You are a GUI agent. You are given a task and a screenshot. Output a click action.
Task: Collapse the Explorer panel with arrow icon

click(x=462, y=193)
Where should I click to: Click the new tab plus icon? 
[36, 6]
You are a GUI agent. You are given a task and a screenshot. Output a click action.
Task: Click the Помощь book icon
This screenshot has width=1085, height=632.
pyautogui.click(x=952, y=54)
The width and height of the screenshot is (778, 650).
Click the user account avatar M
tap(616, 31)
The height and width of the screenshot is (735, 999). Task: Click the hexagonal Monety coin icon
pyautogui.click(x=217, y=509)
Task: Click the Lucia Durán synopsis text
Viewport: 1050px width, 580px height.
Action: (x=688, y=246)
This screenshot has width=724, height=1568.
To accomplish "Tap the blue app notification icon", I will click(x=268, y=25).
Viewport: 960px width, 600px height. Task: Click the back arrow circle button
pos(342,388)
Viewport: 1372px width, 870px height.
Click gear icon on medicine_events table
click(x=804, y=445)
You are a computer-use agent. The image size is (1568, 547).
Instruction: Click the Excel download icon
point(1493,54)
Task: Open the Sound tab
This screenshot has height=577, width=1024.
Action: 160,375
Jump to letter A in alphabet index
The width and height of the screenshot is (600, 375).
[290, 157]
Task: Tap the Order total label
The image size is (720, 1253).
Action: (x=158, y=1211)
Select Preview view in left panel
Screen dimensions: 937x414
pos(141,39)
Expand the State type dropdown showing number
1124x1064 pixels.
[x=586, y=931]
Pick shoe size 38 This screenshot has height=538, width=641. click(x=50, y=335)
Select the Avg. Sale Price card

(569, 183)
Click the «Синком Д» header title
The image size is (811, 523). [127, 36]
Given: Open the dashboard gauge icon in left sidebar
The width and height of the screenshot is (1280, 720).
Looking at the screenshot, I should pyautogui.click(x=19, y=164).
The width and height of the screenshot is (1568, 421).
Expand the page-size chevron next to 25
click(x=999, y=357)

What to work on ▸ Return the lines of the listing above exactly as they appear, starting with the first and stopping after the line that holds "Task: Click the Помощь book icon".

Task result ▸
You are a GUI agent. You are given a task and a screenshot. Output a click action.
Task: Collapse the Explorer panel with arrow icon

click(x=462, y=193)
Where should I click to: Click the new tab plus icon? 
[36, 6]
You are a GUI agent. You are given a task and a screenshot. Output a click action.
Task: Click the Помощь book icon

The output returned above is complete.